I am a results-driven Data Scientist with over six years of professional experience that bridges mechanical engineering, operations, and advanced analytics. My career began in the fast-moving consumer goods (FMCG) beverage industry, where I specialized in maintenance and operations on high-speed Krones packaging lines. Working as a Maintenance and Operations Specialist and later as a Filler Equipment Specialist, I developed a strong foundation in process optimization, preventive and corrective maintenance, and data-driven decision-making.
Motivated by the impact of data on business outcomes, I transitioned into data science and machine learning. I hold relevant certifications in Data and Analytics and have completed intensive training in deep learning, reinforcement learning, and cloud technologies.

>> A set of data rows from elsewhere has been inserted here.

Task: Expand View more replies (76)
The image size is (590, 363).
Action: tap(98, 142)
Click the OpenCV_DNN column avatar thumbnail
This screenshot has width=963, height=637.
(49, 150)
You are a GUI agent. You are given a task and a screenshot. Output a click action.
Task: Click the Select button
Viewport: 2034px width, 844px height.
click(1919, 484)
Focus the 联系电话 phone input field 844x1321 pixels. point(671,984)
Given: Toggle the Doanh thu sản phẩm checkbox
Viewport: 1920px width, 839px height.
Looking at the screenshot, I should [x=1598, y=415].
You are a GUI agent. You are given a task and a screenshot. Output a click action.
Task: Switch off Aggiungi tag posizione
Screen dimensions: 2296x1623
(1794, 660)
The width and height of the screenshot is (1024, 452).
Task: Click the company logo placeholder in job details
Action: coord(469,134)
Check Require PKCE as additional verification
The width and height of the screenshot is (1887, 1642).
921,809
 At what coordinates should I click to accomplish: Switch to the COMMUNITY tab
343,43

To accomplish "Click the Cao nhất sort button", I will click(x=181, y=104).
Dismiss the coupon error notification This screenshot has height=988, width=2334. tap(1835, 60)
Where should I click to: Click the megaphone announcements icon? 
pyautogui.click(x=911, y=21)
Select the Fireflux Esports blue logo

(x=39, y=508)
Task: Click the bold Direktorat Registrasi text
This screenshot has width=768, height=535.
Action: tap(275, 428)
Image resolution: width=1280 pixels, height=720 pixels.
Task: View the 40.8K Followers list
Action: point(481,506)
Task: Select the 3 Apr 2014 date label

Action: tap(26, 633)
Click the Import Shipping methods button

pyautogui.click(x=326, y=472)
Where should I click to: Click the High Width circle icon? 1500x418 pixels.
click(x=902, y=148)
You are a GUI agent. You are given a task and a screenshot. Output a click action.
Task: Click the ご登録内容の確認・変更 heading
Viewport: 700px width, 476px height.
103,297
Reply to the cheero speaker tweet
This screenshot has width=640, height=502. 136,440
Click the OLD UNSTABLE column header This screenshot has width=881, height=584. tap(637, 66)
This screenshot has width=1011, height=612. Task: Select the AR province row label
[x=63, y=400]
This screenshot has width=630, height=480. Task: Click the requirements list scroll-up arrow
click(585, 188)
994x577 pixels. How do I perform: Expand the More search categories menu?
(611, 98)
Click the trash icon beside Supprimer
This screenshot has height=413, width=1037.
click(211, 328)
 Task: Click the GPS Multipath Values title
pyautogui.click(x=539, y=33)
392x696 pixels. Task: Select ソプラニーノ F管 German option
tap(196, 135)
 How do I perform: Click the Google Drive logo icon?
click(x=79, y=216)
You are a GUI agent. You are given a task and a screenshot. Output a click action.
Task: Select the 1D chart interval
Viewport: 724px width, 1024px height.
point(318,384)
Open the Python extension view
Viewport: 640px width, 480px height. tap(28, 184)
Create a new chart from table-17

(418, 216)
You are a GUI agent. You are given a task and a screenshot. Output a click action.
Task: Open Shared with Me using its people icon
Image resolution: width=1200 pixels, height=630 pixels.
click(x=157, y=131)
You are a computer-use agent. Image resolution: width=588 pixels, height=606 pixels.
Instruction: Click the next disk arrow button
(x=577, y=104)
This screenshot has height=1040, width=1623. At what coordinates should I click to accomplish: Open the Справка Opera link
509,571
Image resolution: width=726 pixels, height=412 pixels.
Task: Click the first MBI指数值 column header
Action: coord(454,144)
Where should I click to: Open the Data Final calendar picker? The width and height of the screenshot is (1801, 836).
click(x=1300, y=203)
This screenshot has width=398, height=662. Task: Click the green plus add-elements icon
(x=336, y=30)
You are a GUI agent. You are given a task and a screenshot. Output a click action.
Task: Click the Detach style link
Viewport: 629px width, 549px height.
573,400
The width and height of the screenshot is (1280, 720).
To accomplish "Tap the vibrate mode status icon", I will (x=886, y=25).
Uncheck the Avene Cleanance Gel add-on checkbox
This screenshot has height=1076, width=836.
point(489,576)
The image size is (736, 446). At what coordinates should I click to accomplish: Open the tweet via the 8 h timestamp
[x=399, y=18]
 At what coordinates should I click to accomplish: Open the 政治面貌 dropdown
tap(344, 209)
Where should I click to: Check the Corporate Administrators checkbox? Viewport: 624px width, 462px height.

My projects include building image classification models using convolutional neural networks, developing FastAPI services for model deployment on Azure, and creating predictive time-series models for stock market volatility. I have also worked on clustering household financial data, air-quality forecasting, and interactive data-visualization applications.
I am highly skilled in Python, SQL, and modern machine-learning libraries, and I enjoy collaborating with cross-functional teams to translate complex problems into actionable insights. Beyond technical expertise, I bring leadership experience from mentoring new team members and managing community development projects during my national service.
My goal is to join forward-thinking organizations where I can apply data science to improve decision-making, optimize operations, and create scalable AI solutions. I value continuous learning, challenging projects, and a collaborative environment where innovation is encouraged. Whether analyzing production data to increase efficiency or deploying full-stack ML solutions, I am passionate about delivering measurable results and driving growth.